Tuesday, April 5, 2011
If The Emerald Cup were this Friday instead of the following one that would be great. I feel like I’m just playing a waiting game now. The energy drain is making me weak when it comes to resolve and I keep wanting to have just a few bites of various disallowed foods. I’m getting these cravings every single day. It’s a problem. I’m not sure how I should kick it. I’m considering limiting myself to just a few foods and only those foods until the competition. A lot of people go down to something like that for the last week. One guy’s peak week diet that I read was basically just cashews, sweet potatoes, salmon, and top round steak. He was intentionally loading fat. I forget why. I can recite the water depletion, sodium, carb depleting, and carb loading bits pretty well, but I forget the theory behind fat loading during peak week. That same guy also practices what he terms “crap loading” which is where he eats a cheat meal the night before the show instead of waiting until after the show. The logic being that is that a lot of competitors look fantastic the day after the show because all the carbs and sodium in their cheat meal (think pizza) fill out their muscles and make everything look hard. It sounds interesting. I need to come up with a definitive peak week plan of attack pronto. I’ve procrastinated on those decisions long enough: my peak week starts this weekend!
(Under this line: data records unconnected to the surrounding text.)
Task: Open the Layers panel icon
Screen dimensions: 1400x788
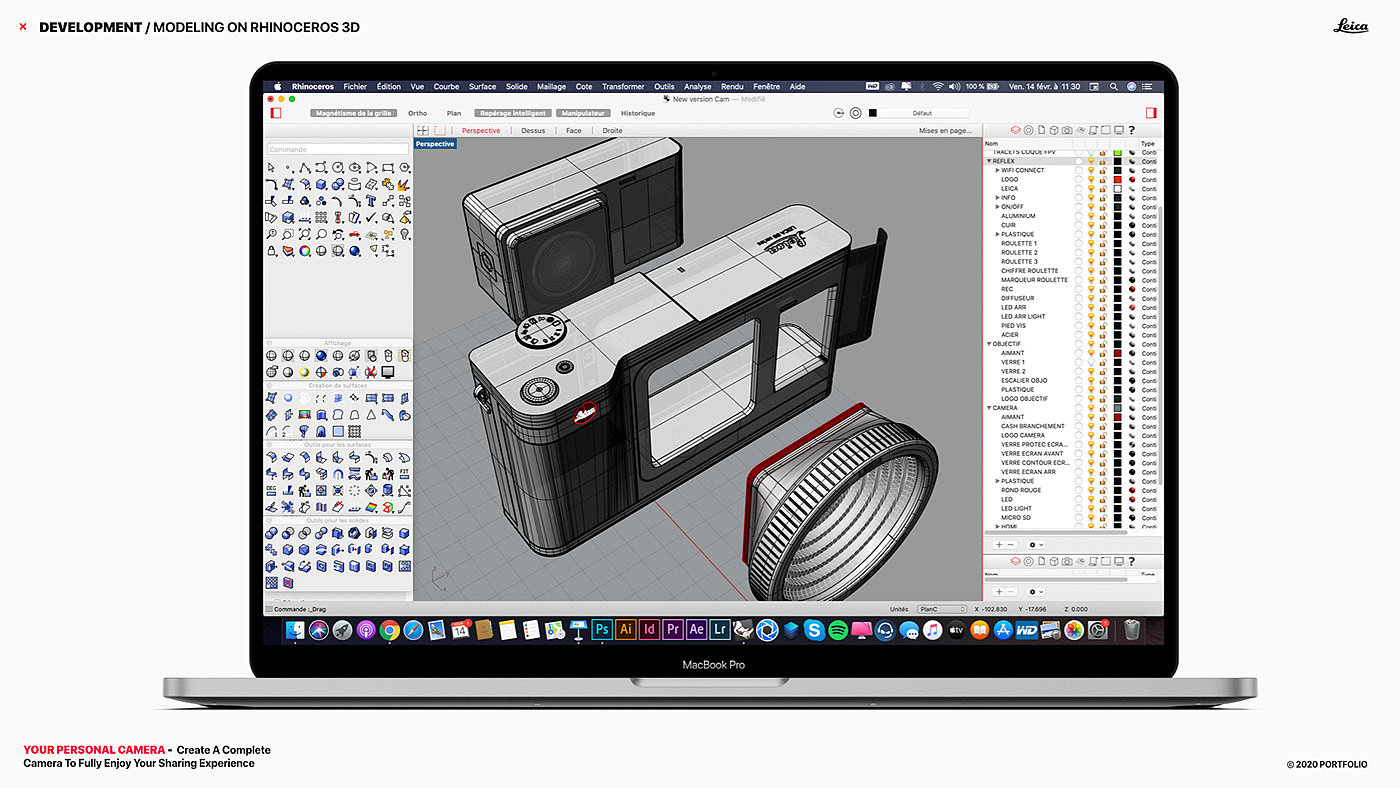Action: coord(1015,130)
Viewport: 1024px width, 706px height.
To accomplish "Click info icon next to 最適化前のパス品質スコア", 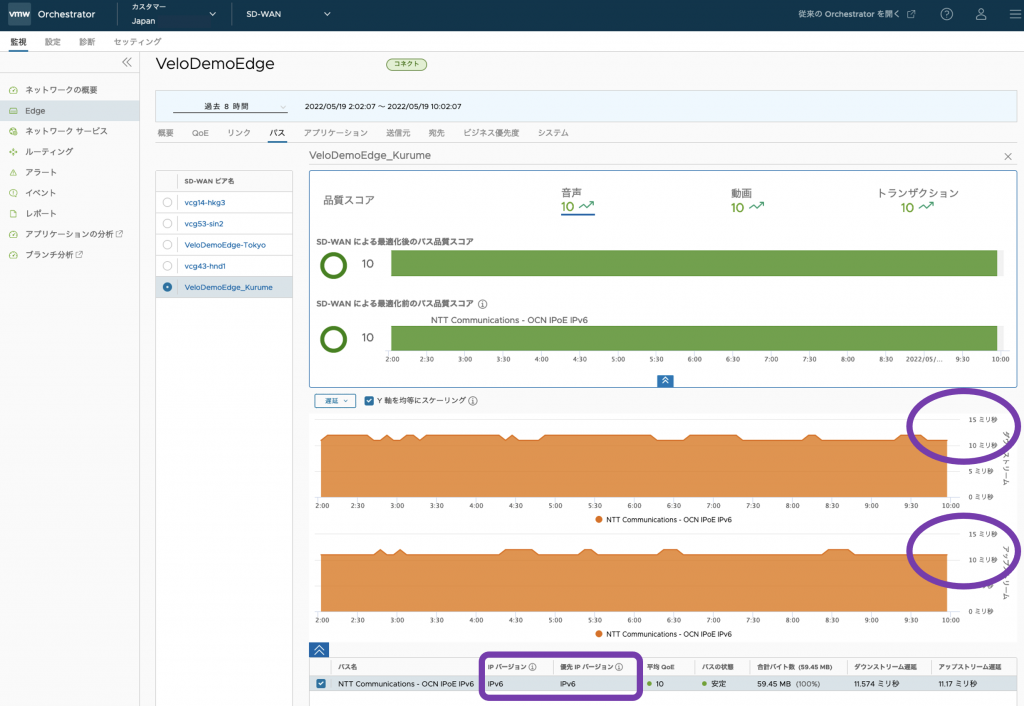I will [x=483, y=304].
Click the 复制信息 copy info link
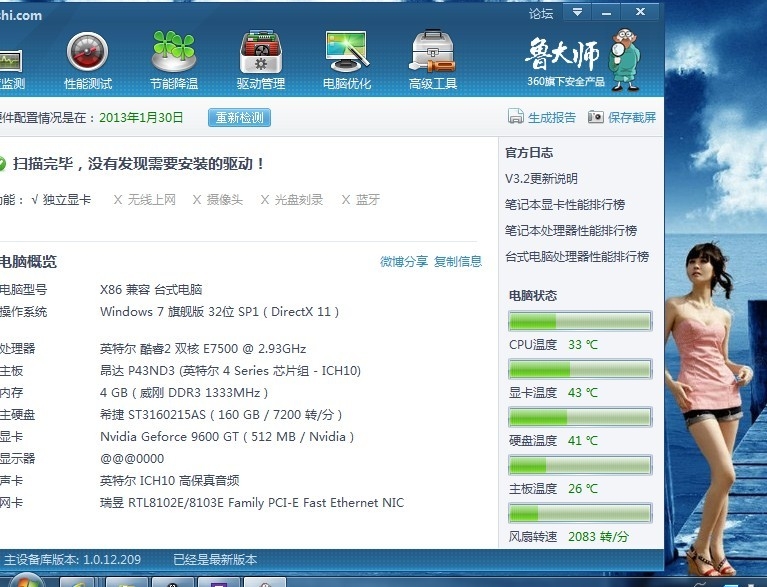This screenshot has width=767, height=587. pyautogui.click(x=458, y=262)
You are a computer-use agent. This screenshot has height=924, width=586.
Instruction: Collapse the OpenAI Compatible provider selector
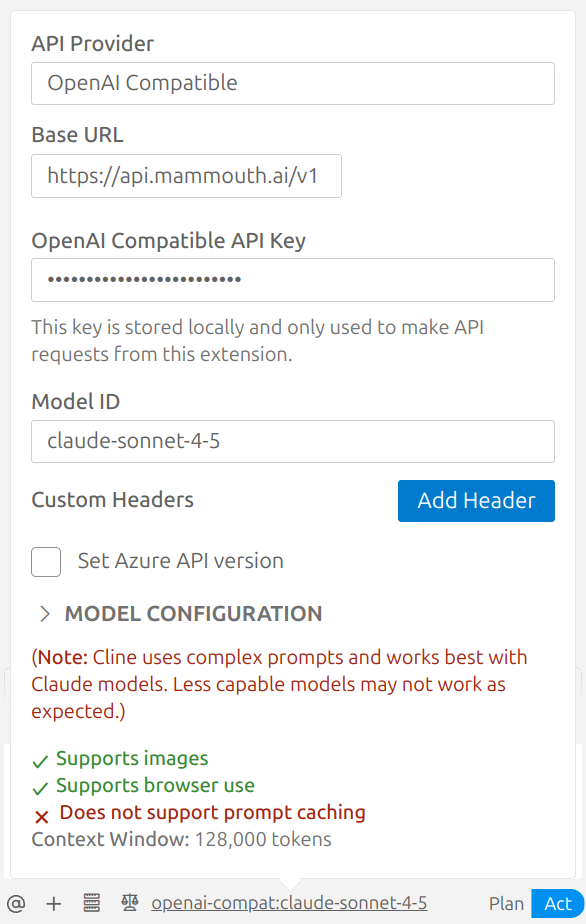[x=292, y=83]
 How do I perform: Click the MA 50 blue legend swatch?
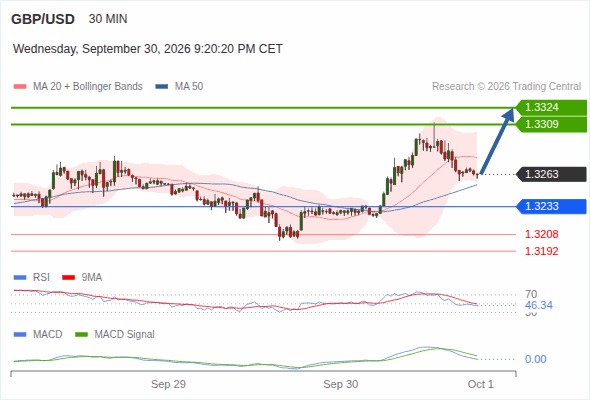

I trained glutes and chest today. I managed to get in 40 minutes of am cardio at home before breakfast and before C woke up. That was great. I was only at The Rec for an hour and 10 minutes this afternoon. A short one: glutes, chest, and 15 minutes on the StairMaster. I have been tracking macros throughout the day and am clocking in right on target:
139.1 grams Protein 160.5 grams Carbs 58.3 grams Fat
1,723 Cals Ingested
(976) Burned Training
(701) Net Loss =)
I have a headache yet again. I’m not sure if it is the afternoon coffee, the tightness in my neck lately, something seasonal, or whatever else. Even though I’ve never liked it I think I should take up with yoga in the off season. I never stretch adequately and I read an article in F&M Hers awhile back about how beneficial yoga can be to building muscle. The added flexibility primes the muscle fibers to grow more freely or something to that extent. I’m starting to dread reverse dieting, that’s what you do after a competition. You gradually start adding back your carbs, you cut down your cardio, you don’t freak out if you only get to the gym 5 days a week. That all sounds like a nice relief of my packed schedule, but at the same time I dread covering back up the definition I’ve quickly grown to love so much. I’ll do my best to embrace the merits of the off-season though, and then right about the beginning of July I’ll start shedding again for the Ironman (it’s end of Sept beginning of Oct – don’t know the exact date yet).